I dynoed my car at Corvette Masters and the results were 326.53 hp and 322.51 tq. The only thing that I have done to my car is remove the mufflers. Is this about where im supose to be at or is there something up. On the a/f graph im running pretty rich also, so I know a tune would give me some more. Im calling this my baseline because I wanna get to or over the 400 rwhp. I have the LPE and Kooks LT sitting in the other room and waiting to save some more money for some more goodies.
Some other news also I went to Speed World yesterday and finally got in the 13's high 13's. I still spun a lot in first even with 28 psi. 13.896 1/4. At speed world thats pretty good there was another guy there that was running 14.200 and up with the exact same car. (color and all)


----------



## raven1124 (Sep 23, 2005)

I take it your car is an A4, right?


----------



## Richdawg192 (May 11, 2006)

M6. But I did race a a4 last time and beat it. I think I could of got it lower if my r.t. was better and 60 ft time. (2.19).
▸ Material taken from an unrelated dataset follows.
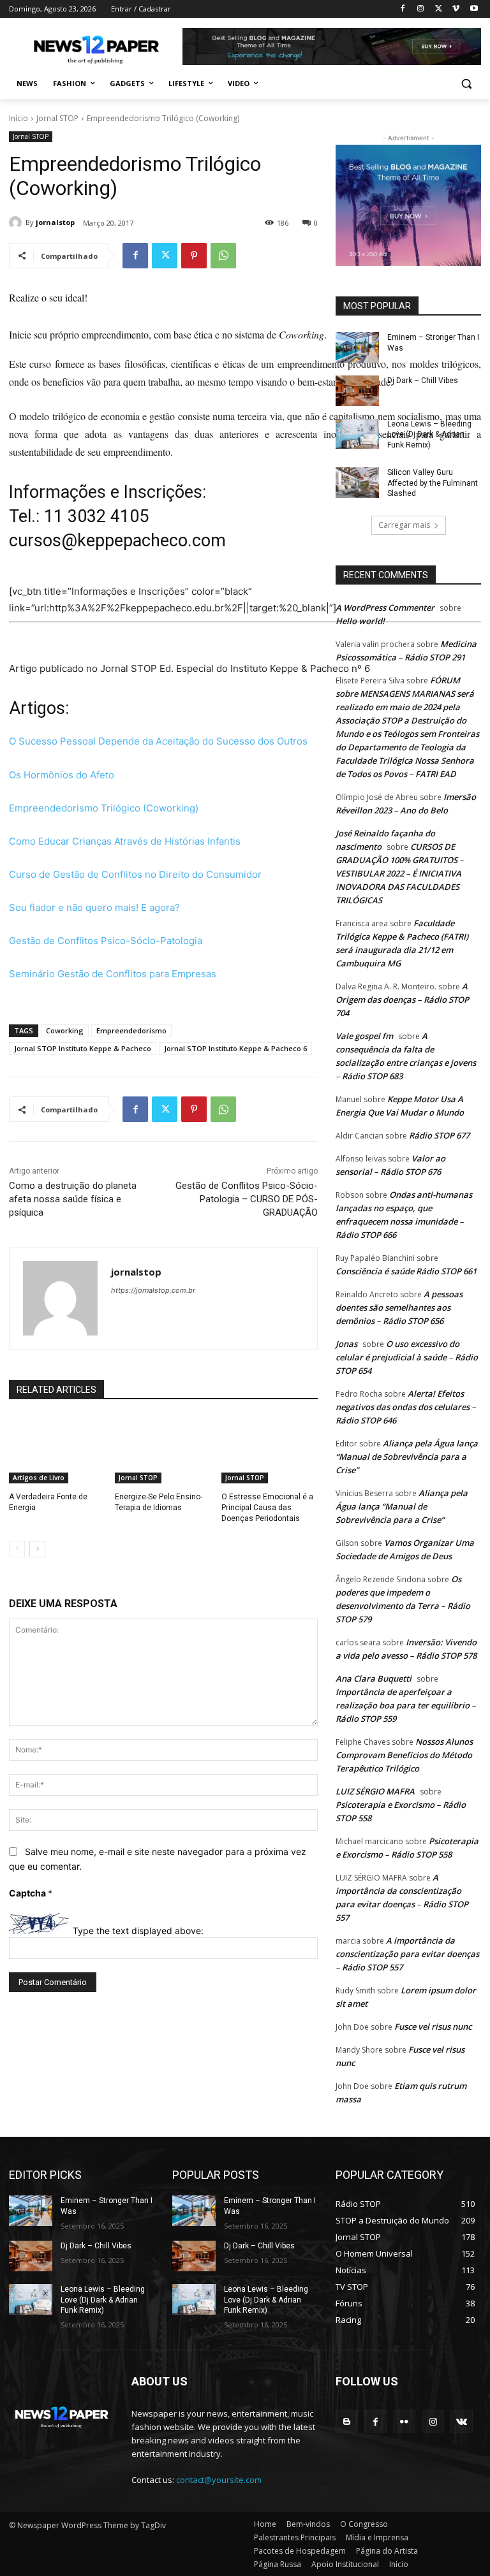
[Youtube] (473, 9)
But Im no vet when it comes to drag racing its my third time at the track so Im only gonna get better.


----------



## 05GTO (Oct 6, 2004)

Heads and cam in addition to your LPE and Kooks should get you over 400rwhp, maybe somewhere around 420. A tune and UD pulley may get you 15 to 20 more.


----------



## 05 goatman (Sep 13, 2005)

well i run at speedworld also the best ive done with my 05 ipb a4 stock exept lpe cai is 13.37 @106 but i usually run 13.6 13.7 but i just put a 1--shot of 
n20 but havent been back to track yet and havent sprayed the car yet so i should hit 12's might be out there in 2 weeks what color is yours ive seen a few there yellow and a black one with a maggie running 12.2


----------